Under Rule 12(b)(6), dismissal of a complaint for failure to state a claim on which relief can be granted is appropriate where "it appears beyond doubt that the plaintiff can prove no set of facts in support of her claim that would entitle her to relief." Berman v. GC Servs. Limited Partnership, 146 F.3d 482, 484 (7th Cir. 1998). On a motion to dismiss I accept as true the well-pleaded allegations of the complaint and the inferences that may be reasonably drawn from those allegations. Sapperstein v. Hager, 188 F.3d 852, 855 (7th Cir. 1999). I have a special responsibility to construe pro se complaints liberally, Donald v. Cook County Sheriff's Dep't, 95 F.3d 548, 555 (7th Cir. 1996), and to take appropriate measures to permit the adjudication of pro se claims on the merits, rather than to order their dismissal on technical grounds. Id. However, while I am to view the pro se complaint "with an understanding eye," I am not "to become an advocate" for the pro se plaintiff. Id. In the present case, the merits of the case have already been decided, and dismissal is appropriate.

--- GIVEN INFORMATION ---
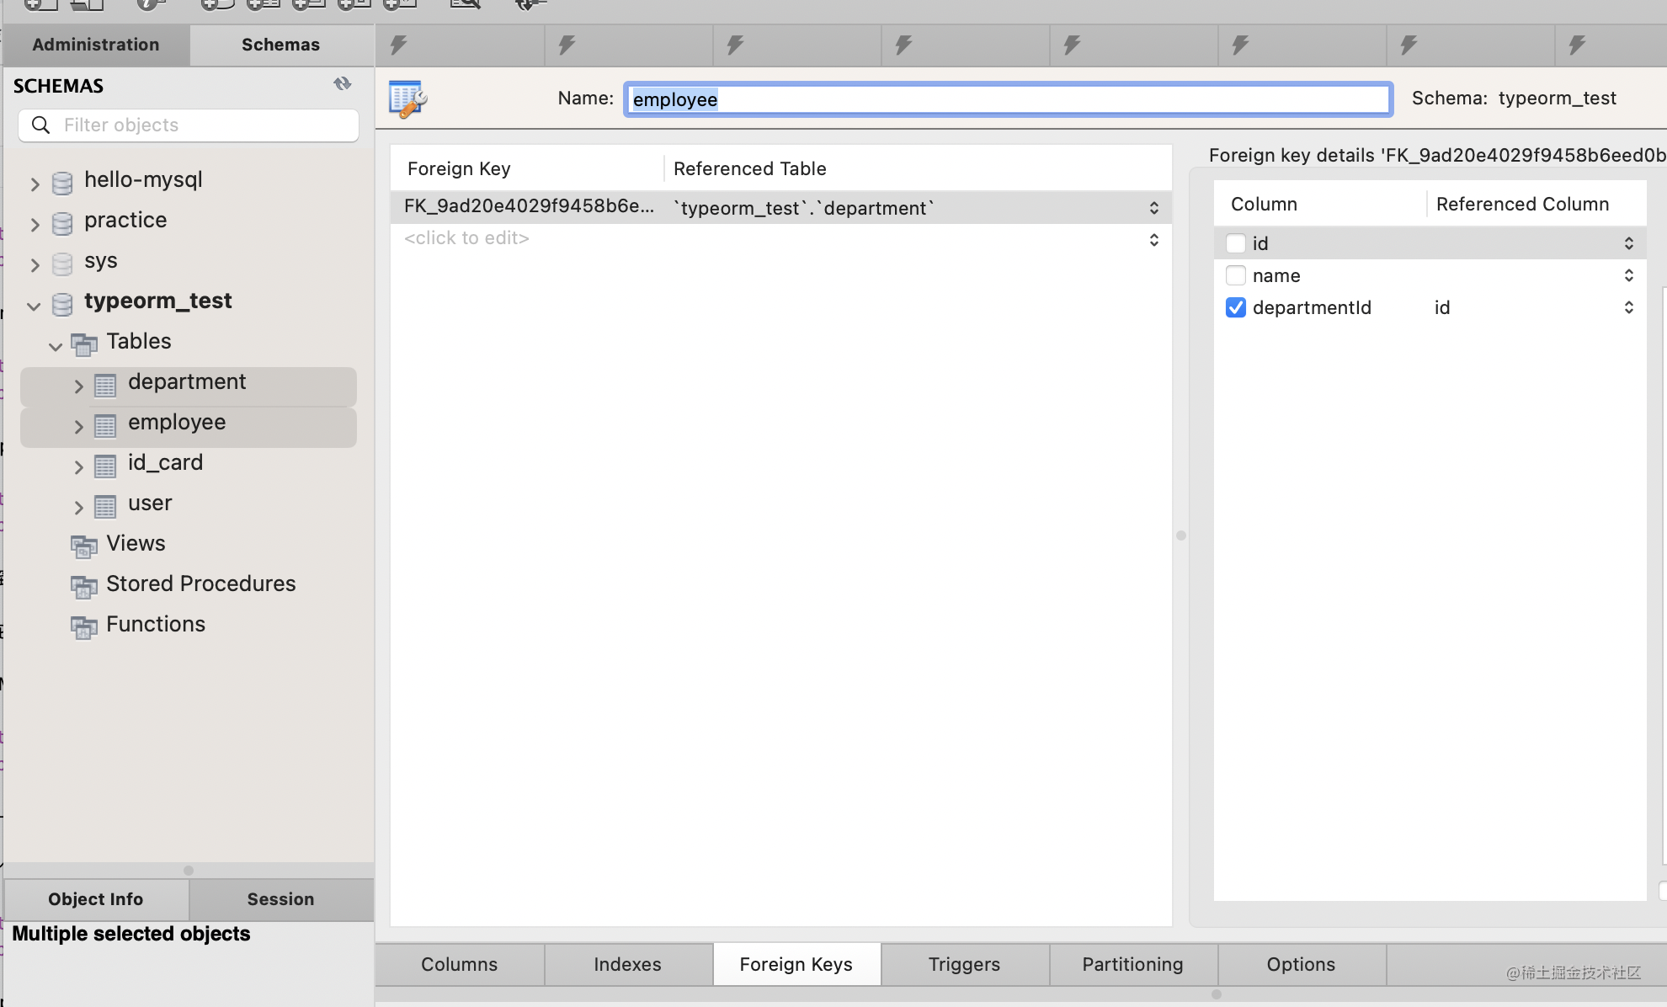
Task: Click the table editor icon beside Name
Action: [407, 99]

--- TASKS TO PERFORM ---
1) In the passage on Rule 12(b)(6) dismissal, explain why the court finds dismissal appropriate in the present case.
2) Continue the passage on Rule 12(b)(6) dismissal, picking up after its final sentence.

--- ANSWERS TO THE TASKS ---
1) The court finds dismissal appropriate because the merits of the case have already been decided.

2)
Ms. Golbourn's ERISA claims are precluded by res judicata or claim preclusion. Federal rules of claim preclusion apply when, as here, the previous cases were federal. EEOC v. Harris Chernin, Inc., 10 F.3d 1286, 1290 n. 4 (7th Cir. 1993). Under the federal law of claim preclusion, a judgment on the merits absolutely bars relitigation between the parties of every matter offered and received to sustain or defeat the claim and to every matter that might have been received for that purpose. Martino v. McDonald's Sys., Inc., 598 F.2d 1079, 1083 (7th Cir. 1979) ( citing Commissioner, IRS v. Sunnen, 333 U.S. 591, 597 (1948)). A decision by a federal court that a statute of limitations bars an action is a decision on the merits for purposes of claim preclusion. Kratville v. Runyon, 90 F.3d 195, 193 (7th Cir. 1996). Moreover, res judicata in the sense of claim preclusion "does not require that an issue actually have been litigated, but only that it could have been." Rekhi V. Wildwood Industries, Inc., 61 F.3d 1313, 1320 (7th Cir. 1995). If it could have been litigated, but was not, the failure to do so becomes a reason for rather than against preclusion. Id. The very object of the doctrine of claim preclusion is to prevent people from breaking up their claims into separate little pieces and trying to make each one the basis for a separate lawsuit. Id.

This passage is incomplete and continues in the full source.